>> START READING TEXT

Friday, August 1, 2014

Hewitt Homeschooling: Lightning Literature & Composition (A Schoolhouse Crew Review)

Hewitt Homeschooling ReviewLearning about literature is a must for a well-rounded student.  But when you have a student that struggles with reading comprehension, how do you make it easy enough that he doesn't lose hope, yet still strong enough that he gets a good education?  Truthfully, I had no idea.  When the Crew opened applications for Hewitt Homeshooling's programs, Matthew was just about to finish 7th grade in private school and transition to homeschooling.  Having seen his grades (and lived through the comprehension question homework), I knew this was going to be a tough subject to teach.  For a student at his level, were given the opportunity to review the Lightning Literature & Composition program for either Grade 7 or Grade 8.  While Grade 8 would have been the appropriate chronological program, we opted instead for Grade 7 because of its foundational content.

When I first looked at the program, I liked how it alternated reading short works (Rikki Tikki Tavi by Rudyard Kipling, selections from poetry by Shakespeare, Elizabeth Barrett Browning, Henry Wordsworth Longfellow, and Edward Lear,  The Bride Comes to the Yellow Sky by Stephen Crane) with longer novels (The Adventures of Tom Sawyer by Mark Twain, Lewis Carroll's Alice in Wonderland) and non-fiction works such as The Story of My Life by Helen Keller and All Creatures Great and Small by James Herriot. Not only is it a great variety of genres, but the alternating long and short pieces keeps the reading from becoming a drudgery.  Yes, there is assigned reading daily, but the promise of "the next one will be short" is keeping Matthew from giving up on the 36-chapter Tom Sawyer.

>> END READING TEXT

• **GIVEN PROBLEM 1**
Duplicate the review word for word, everything from "Hewitt Homeschooling ReviewLearning" down to "its foundational content.".
• **GIVEN PROBLEM 2**
Decide whether each statement agrees with the review: (a) the family chose the Grade 8 program to review; (b) The Adventures of Tom Sawyer has 36 chapters; (c) reading is assigned every day. For each, answer yes or no and quote the deciding words.

>> START GIVEN ENTRIES

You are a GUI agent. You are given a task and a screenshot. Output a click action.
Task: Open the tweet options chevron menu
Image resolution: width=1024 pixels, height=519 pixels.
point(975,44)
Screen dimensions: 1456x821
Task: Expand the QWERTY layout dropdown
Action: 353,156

>> END GIVEN ENTRIES

• **PROBLEM SOLUTION 1**
Hewitt Homeschooling ReviewLearning about literature is a must for a well-rounded student.  But when you have a student that struggles with reading comprehension, how do you make it easy enough that he doesn't lose hope, yet still strong enough that he gets a good education?  Truthfully, I had no idea.  When the Crew opened applications for Hewitt Homeshooling's programs, Matthew was just about to finish 7th grade in private school and transition to homeschooling.  Having seen his grades (and lived through the comprehension question homework), I knew this was going to be a tough subject to teach.  For a student at his level, were given the opportunity to review the Lightning Literature & Composition program for either Grade 7 or Grade 8.  While Grade 8 would have been the appropriate chronological program, we opted instead for Grade 7 because of its foundational content.

• **PROBLEM SOLUTION 2**
(a) No: "we opted instead for Grade 7 because of its foundational content."
(b) Yes: "the 36-chapter Tom Sawyer"
(c) Yes: "Yes, there is assigned reading daily"